Work item
Gather, from the listing beneath this task, every line holding the string "agent".

Data extracts
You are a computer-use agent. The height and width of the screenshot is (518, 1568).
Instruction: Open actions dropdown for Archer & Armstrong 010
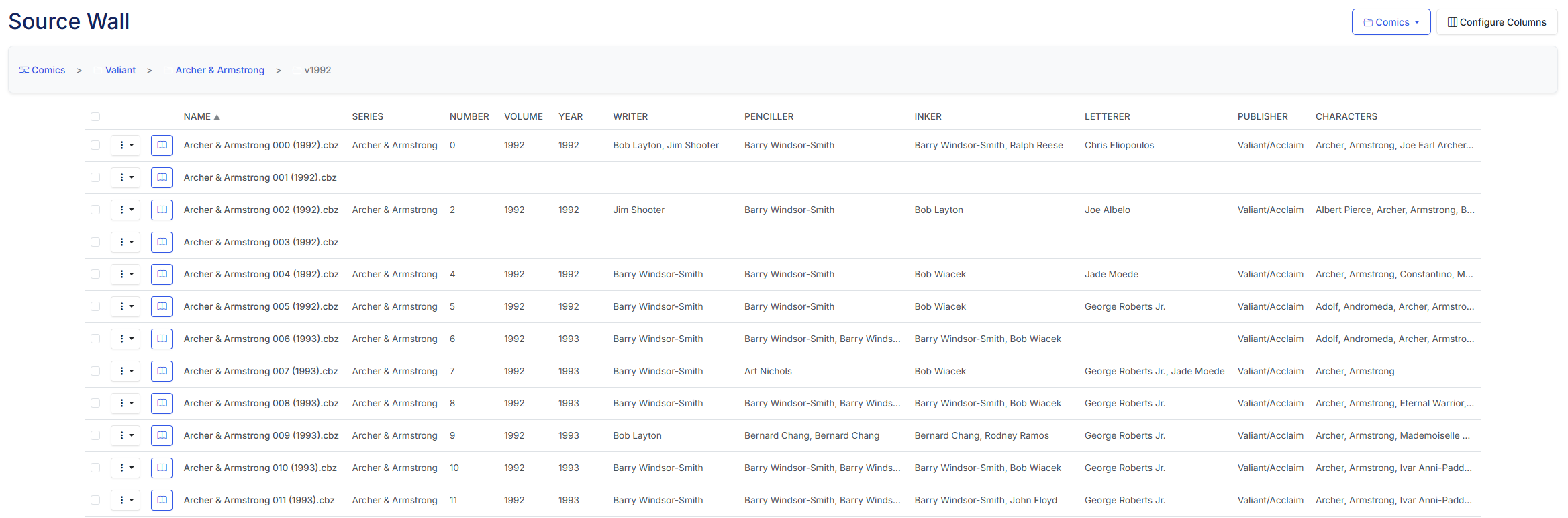(126, 468)
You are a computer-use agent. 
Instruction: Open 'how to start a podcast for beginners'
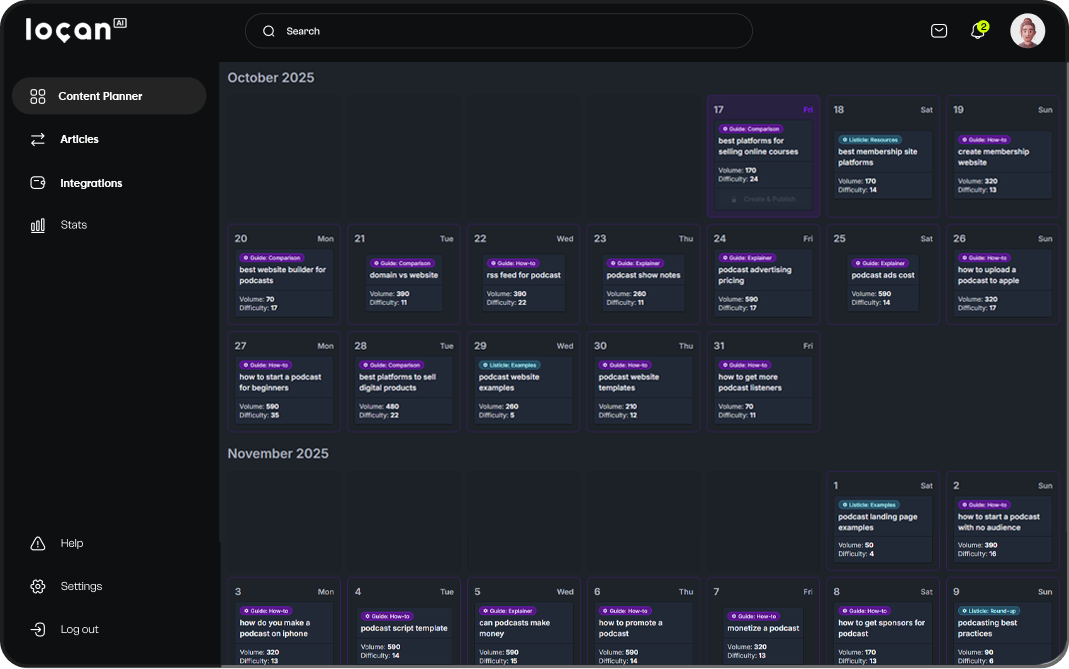pos(283,391)
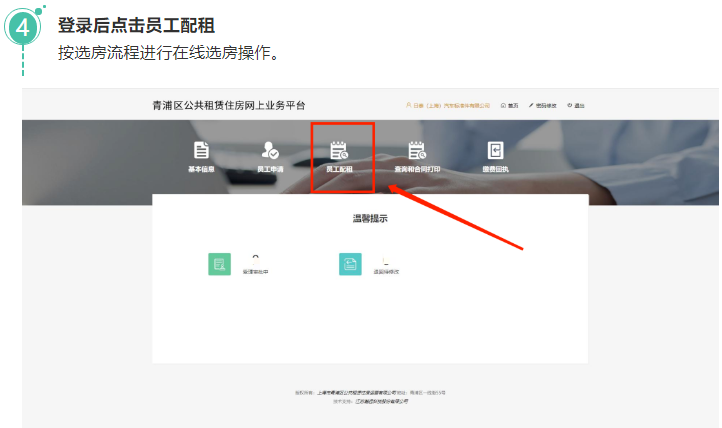Open the 查房和合同打印 icon
This screenshot has width=722, height=428.
point(417,151)
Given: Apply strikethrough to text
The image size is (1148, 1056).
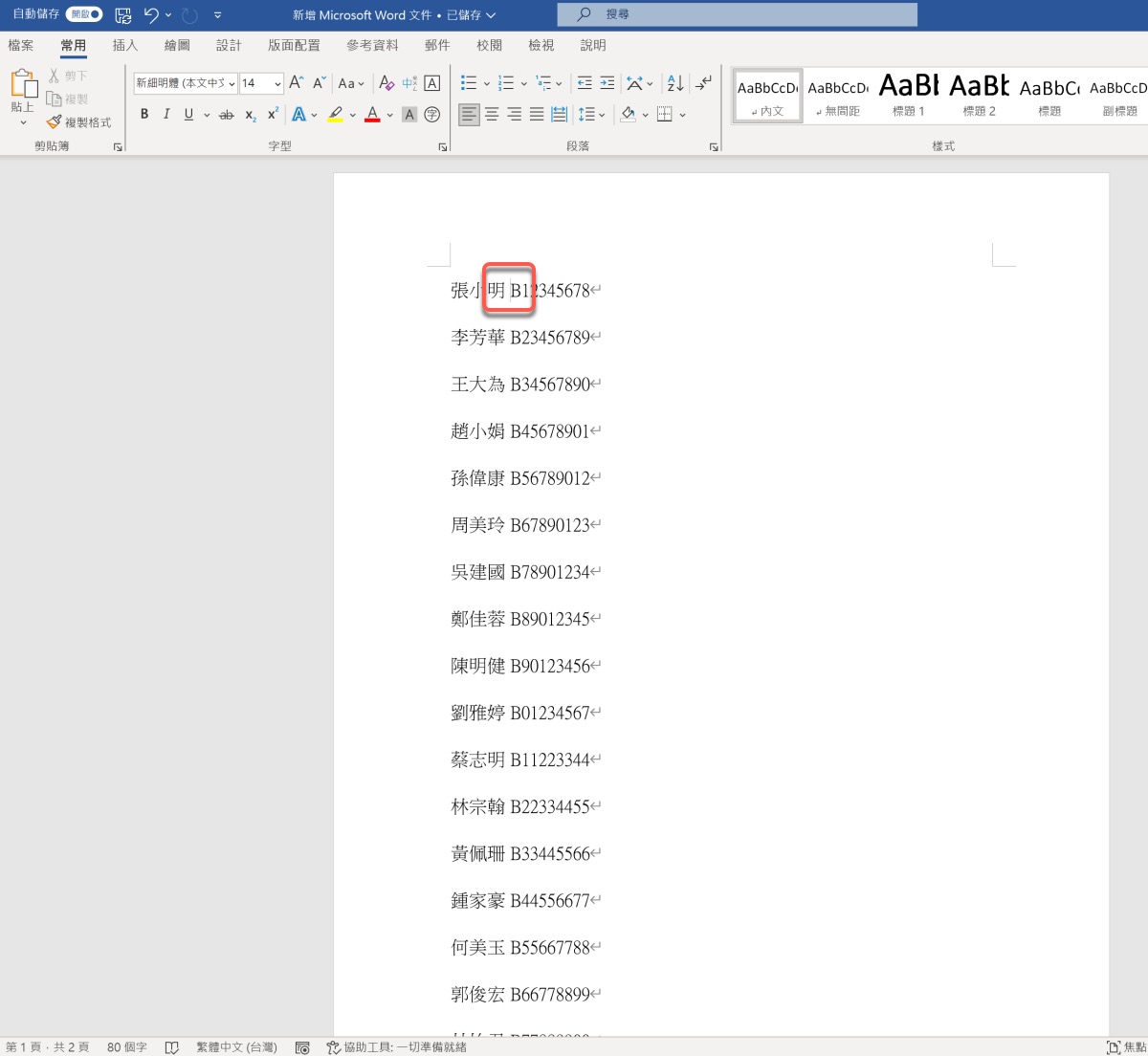Looking at the screenshot, I should [x=226, y=115].
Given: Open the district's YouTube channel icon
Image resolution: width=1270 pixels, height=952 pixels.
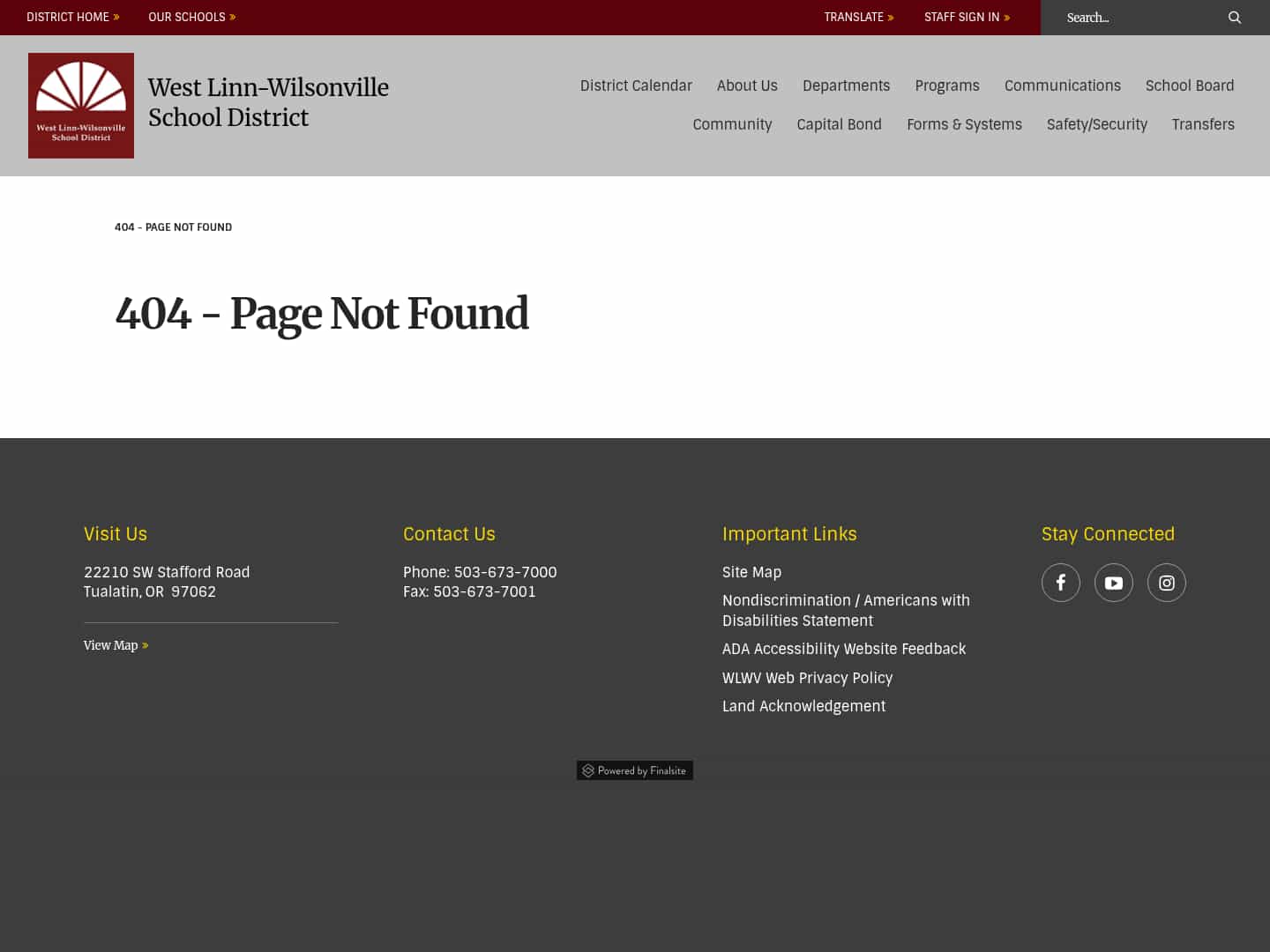Looking at the screenshot, I should tap(1114, 583).
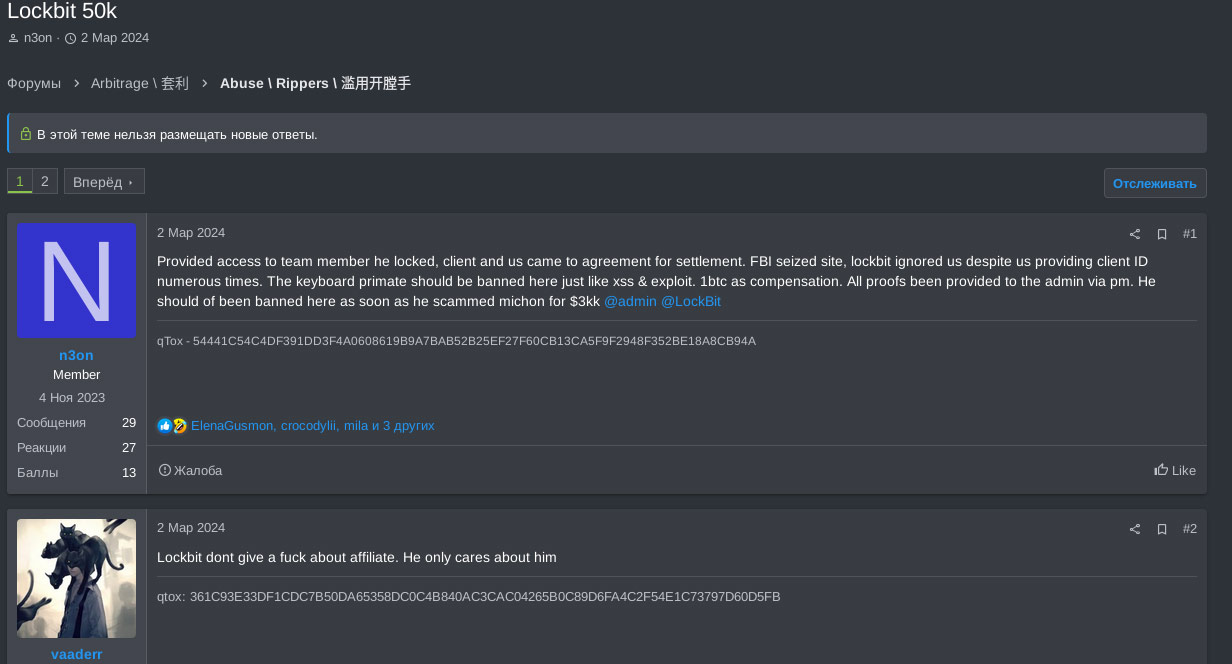The width and height of the screenshot is (1232, 664).
Task: Click the Like thumbs-up on post #1
Action: tap(1175, 470)
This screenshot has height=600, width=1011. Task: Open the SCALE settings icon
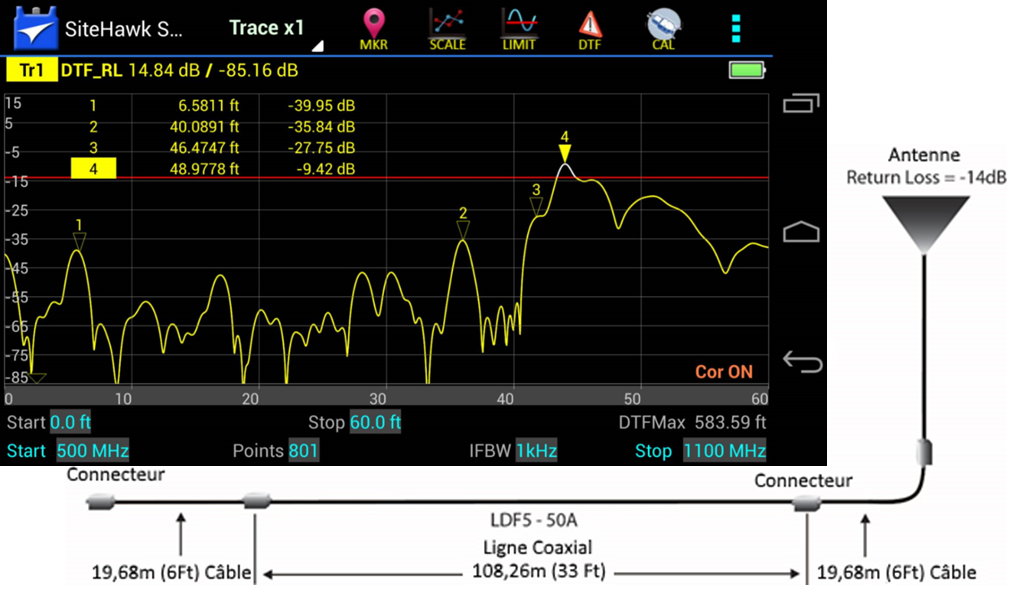point(447,28)
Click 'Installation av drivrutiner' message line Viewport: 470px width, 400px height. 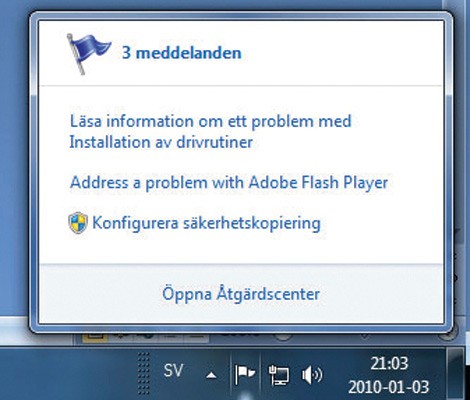(161, 142)
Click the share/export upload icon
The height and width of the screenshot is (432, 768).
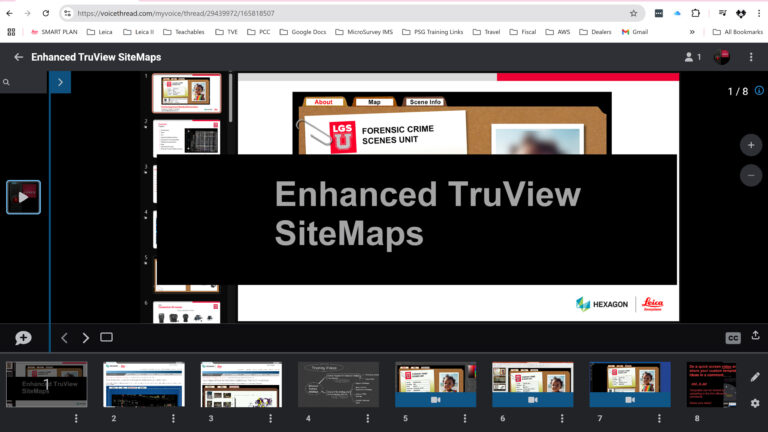coord(756,337)
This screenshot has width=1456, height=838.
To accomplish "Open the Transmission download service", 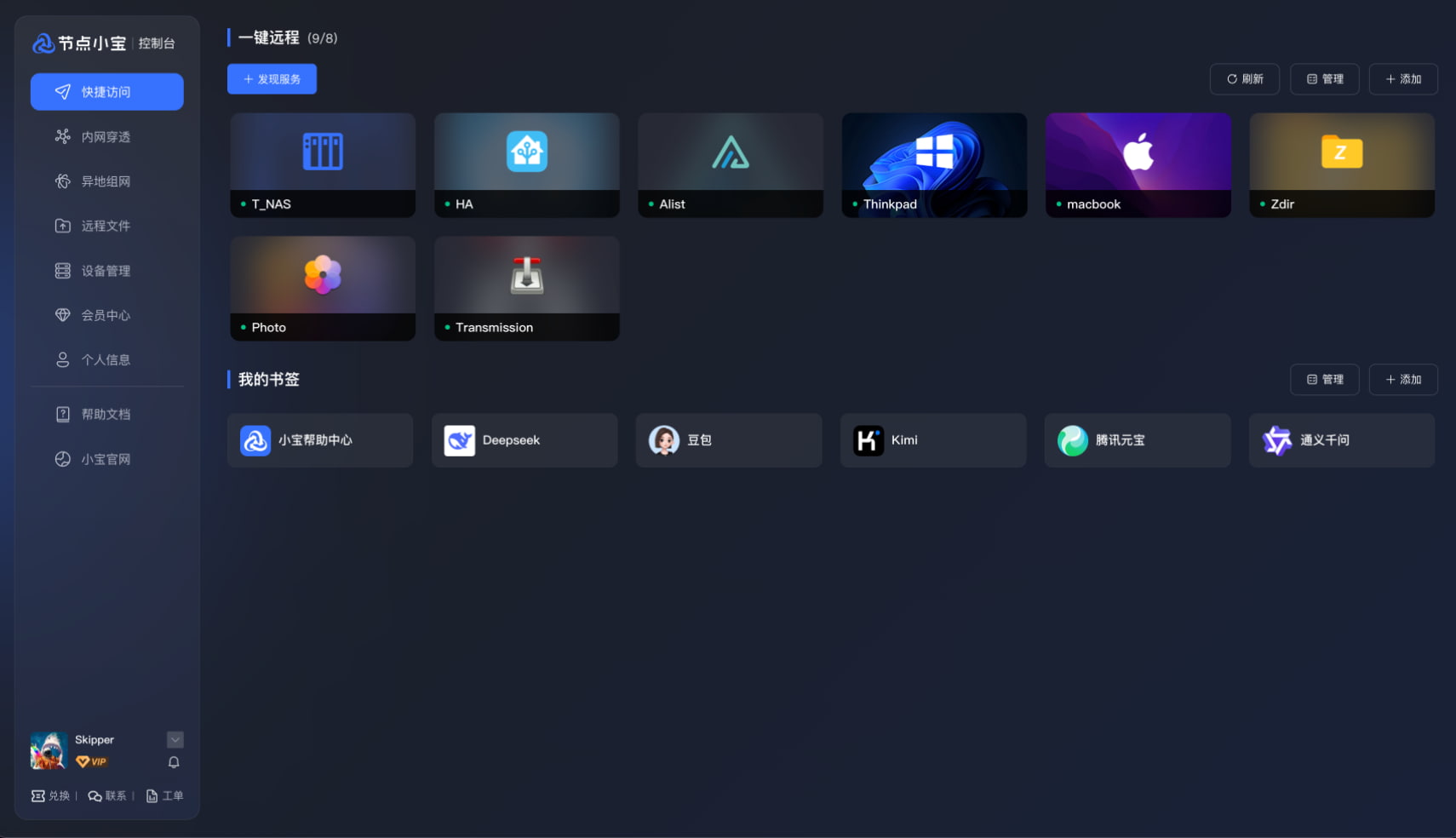I will pyautogui.click(x=527, y=289).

Completed exercise
You are a computer-use agent. The height and width of the screenshot is (518, 1568).
You are a computer-use agent. 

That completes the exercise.